Conceptual knowledge:

  • What are the biosphere, biome, and ecosystem? What are some examples of ecosystems on earth? E.g., savannah, jungle, and ocean.
  • Ecosystems are dynamic and have the ability to respond to change, within limits, while maintaining their ecological balance.
  • How humans benefit from a diverse ecosystem?
  • What and how human activities affect terrestrial and aquatic ecosystems and their sustainability? E.g., overfishing, hunting, depleting resources in non-sustainable ways.
  • What are some initiatives and humans’ actions to protect the environment?

Procedural skills:

  • Identify factors of humans’ activity that have an impact on ecosystems, and explain how these factors affect the equilibrium and survival of ecosystems.
  • Be capable of engaging in conversations that discuss the impacts of ecosystem services on humans' daily lives.
  • Take responsible actions and engage with ecosystems and nature in environmentally friendly ways; e.g., assessing the environmental friendliness of household products.

Dispositional skills:

  • Be aware of, understand, and shoulder individual responsibility to regulate humans’ impact on the sustainability of ecosystems in order to preserve them for future generations.
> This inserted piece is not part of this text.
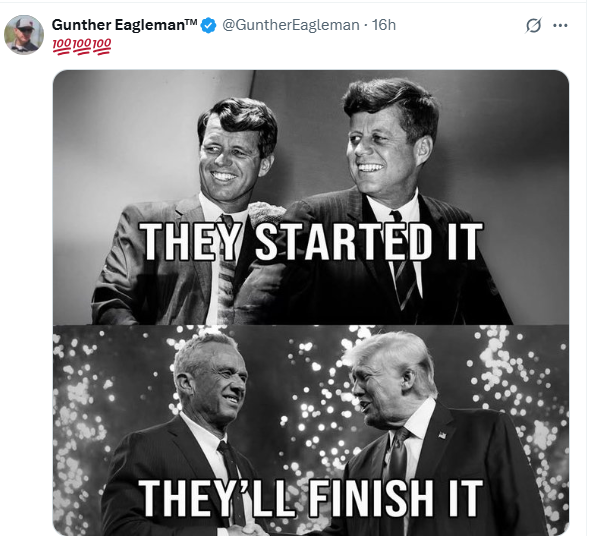Click the handshake in the firework photo
Viewport: 591px width, 536px height.
coord(246,530)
These learning objectives were adopted from different lesson plans about geology, ecosystem, and biosphere including Bioaccumulation and Magnification; Earth’s Biomes — All about the biosphere; and. Additionally, these objectives are aligned with the NGSS: Next Generation Science Standards, International Technology, and Engineering Educators Association standards, and various state standards (please refer to these resources for the specific alignments: Introduction to Ecosystem Services by U.S. Environmental Protection Agency, Environments, and Ecosystems by Teach Engineering).

Game Elements:

Mechanics: similar to Anne Frank House VR & Mission ISS VR, this is a one-player, first-person view game without any competition elements; however, the players can’t actively explore the space a lot, most of their experiences would be passively watching narrated 180˚ videos. In the map interface where players can choose one of the three locations (Kenya, Borneo, and Raja Ampat), the controllers are represented as streams of discrete light particles, and the player isn’t represented in the game (no avatar nor hands). A female voice provides narratives and previews as guidance throughout, different people in the videos have their own voice and the translated overlay voice with the same gender.

Dynamics (gameplay): in the map interface, the player can use the controller’s trigger and the joystick to rotate the earth model horizontally, the locations with immersive experiences are highlighted and when the player clicks on it, a preview and a rotatable, animated ecosphere model of the location will occur. The player can then download the ≤ 20 minutes video to watch. The player has no freedom of exploration or interaction besides dragging the progress bar, and the video experience is really designed for a non-stop watch since it’s confusing for how to stop watching videos, which seems to change from video to video (in the jungle video I was able to use the triggers to pull up the video progress bar, but in the ocean part I have to use the main menu button).

The rotatable, animated ecosphere model of Kenya (left) and Raja Ampat (right)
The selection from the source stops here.